**RECORDED DATA:**
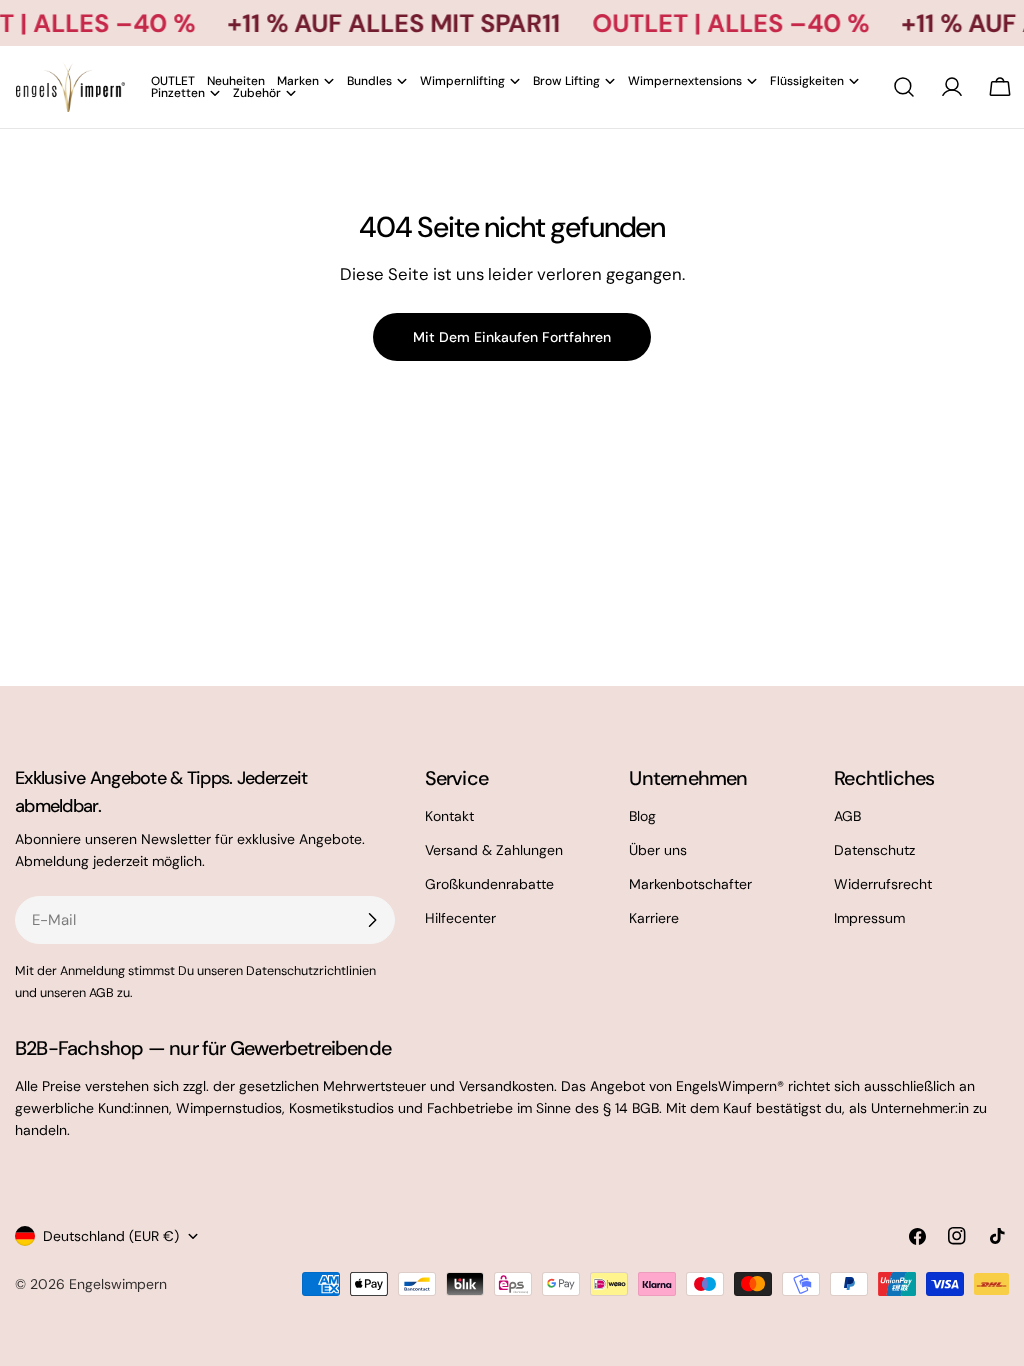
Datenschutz (874, 850)
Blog (642, 816)
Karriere (654, 918)
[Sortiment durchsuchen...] (904, 87)
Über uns (658, 850)
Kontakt (449, 816)
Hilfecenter (460, 918)
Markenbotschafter (690, 884)
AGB (847, 816)
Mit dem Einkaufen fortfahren (512, 337)
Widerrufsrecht (883, 884)
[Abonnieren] (372, 920)
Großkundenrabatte (489, 884)
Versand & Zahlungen (494, 850)
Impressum (869, 918)
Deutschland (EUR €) (111, 1236)
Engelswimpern (118, 1284)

**TASK DETAILS:**
All lines from the one with "Großkundenrabatte (489, 884)" through the final line of the listing above are to be restated word for word; the lines before it are left out.

**EXERCISE ANSWER:**
Großkundenrabatte (489, 884)
Versand & Zahlungen (494, 850)
Impressum (869, 918)
Deutschland (EUR €) (111, 1236)
Engelswimpern (118, 1284)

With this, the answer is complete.